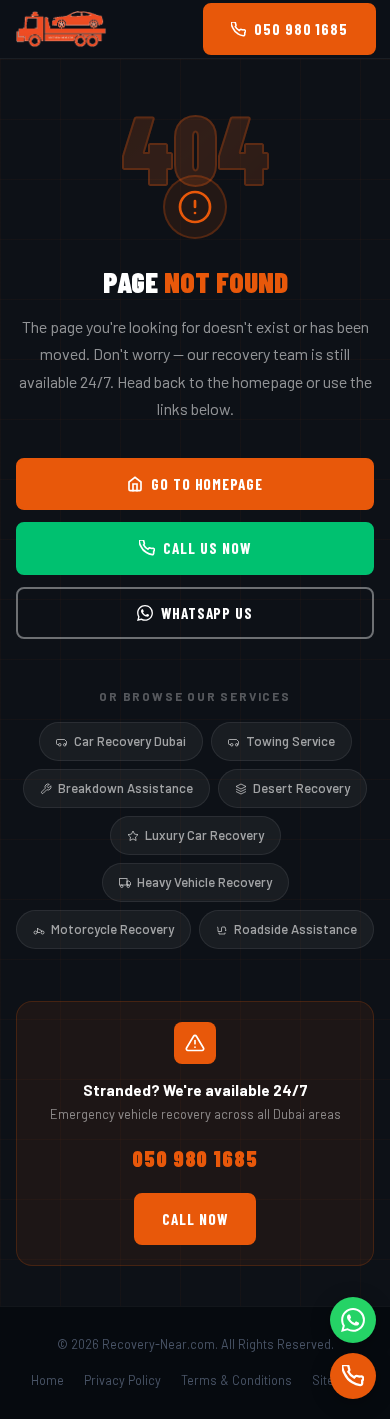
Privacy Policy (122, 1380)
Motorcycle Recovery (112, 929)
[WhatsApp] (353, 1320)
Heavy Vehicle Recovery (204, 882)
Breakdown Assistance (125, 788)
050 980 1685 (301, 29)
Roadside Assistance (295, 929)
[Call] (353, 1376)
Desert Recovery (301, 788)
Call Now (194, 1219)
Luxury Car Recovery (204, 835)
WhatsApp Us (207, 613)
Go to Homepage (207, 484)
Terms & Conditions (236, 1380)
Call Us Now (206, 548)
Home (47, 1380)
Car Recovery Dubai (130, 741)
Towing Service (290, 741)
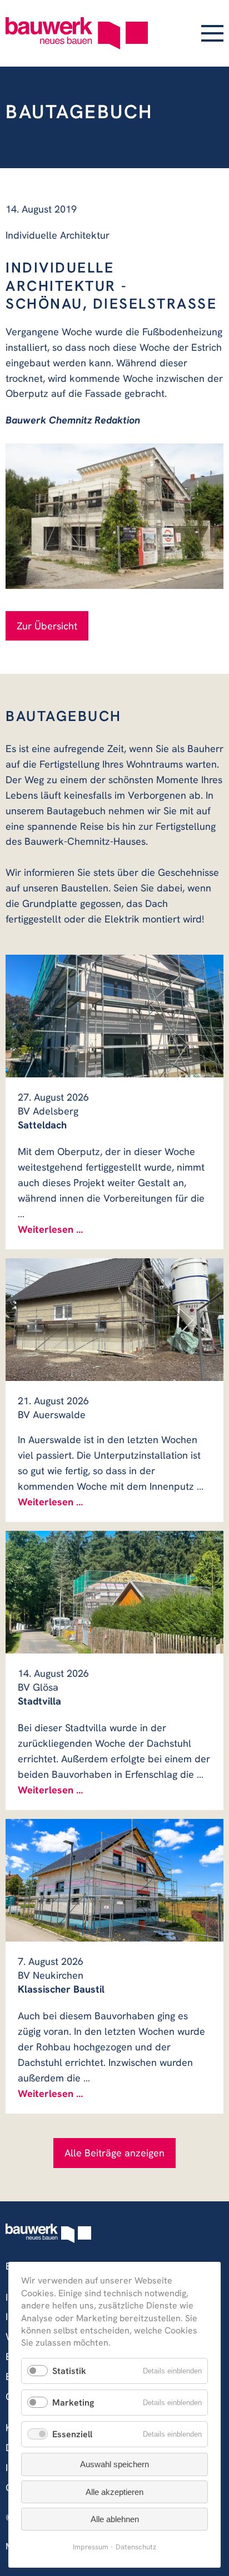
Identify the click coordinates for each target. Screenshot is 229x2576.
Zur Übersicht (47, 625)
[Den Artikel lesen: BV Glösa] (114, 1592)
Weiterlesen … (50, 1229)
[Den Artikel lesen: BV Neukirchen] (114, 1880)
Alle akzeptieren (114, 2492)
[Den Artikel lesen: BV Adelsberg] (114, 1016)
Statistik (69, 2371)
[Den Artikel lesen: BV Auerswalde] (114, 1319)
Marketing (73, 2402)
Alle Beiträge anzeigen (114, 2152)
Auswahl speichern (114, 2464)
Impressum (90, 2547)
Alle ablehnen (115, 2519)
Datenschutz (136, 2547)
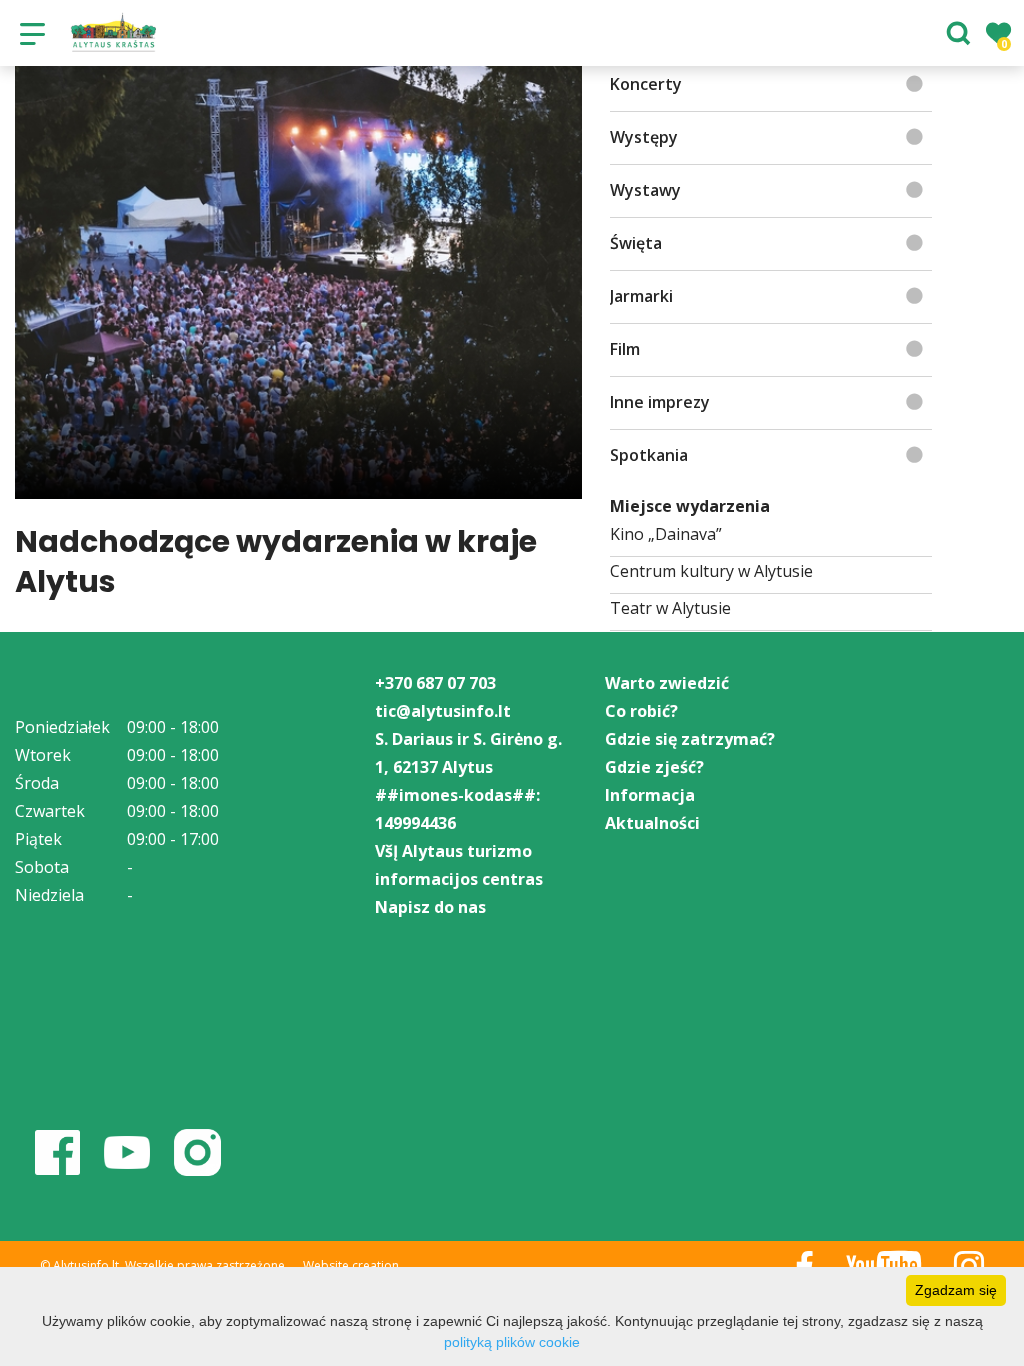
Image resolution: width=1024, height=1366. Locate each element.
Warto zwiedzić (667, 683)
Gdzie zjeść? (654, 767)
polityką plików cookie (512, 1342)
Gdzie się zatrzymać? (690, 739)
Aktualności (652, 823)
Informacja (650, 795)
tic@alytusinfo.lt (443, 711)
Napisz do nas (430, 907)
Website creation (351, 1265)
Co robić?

-------------------------

[Work request] In the listing above, find the line containing "Statistik (69, 2371)" and restate it and every later line verbatim, with the pictures left out.

[Output of the task]
Statistik (69, 2371)
[Den Artikel lesen: BV Auerswalde] (114, 1319)
Marketing (73, 2402)
Alle Beiträge anzeigen (114, 2152)
Auswahl speichern (114, 2464)
Impressum (90, 2547)
Alle ablehnen (115, 2519)
Datenschutz (136, 2547)
Image resolution: width=1024, height=1366. Locate each element.
Warto zwiedzić (667, 683)
Gdzie zjeść? (654, 767)
polityką plików cookie (512, 1342)
Gdzie się zatrzymać? (690, 739)
Aktualności (652, 823)
Informacja (650, 795)
tic@alytusinfo.lt (443, 711)
Napisz do nas (430, 907)
Website creation (351, 1265)
Co robić?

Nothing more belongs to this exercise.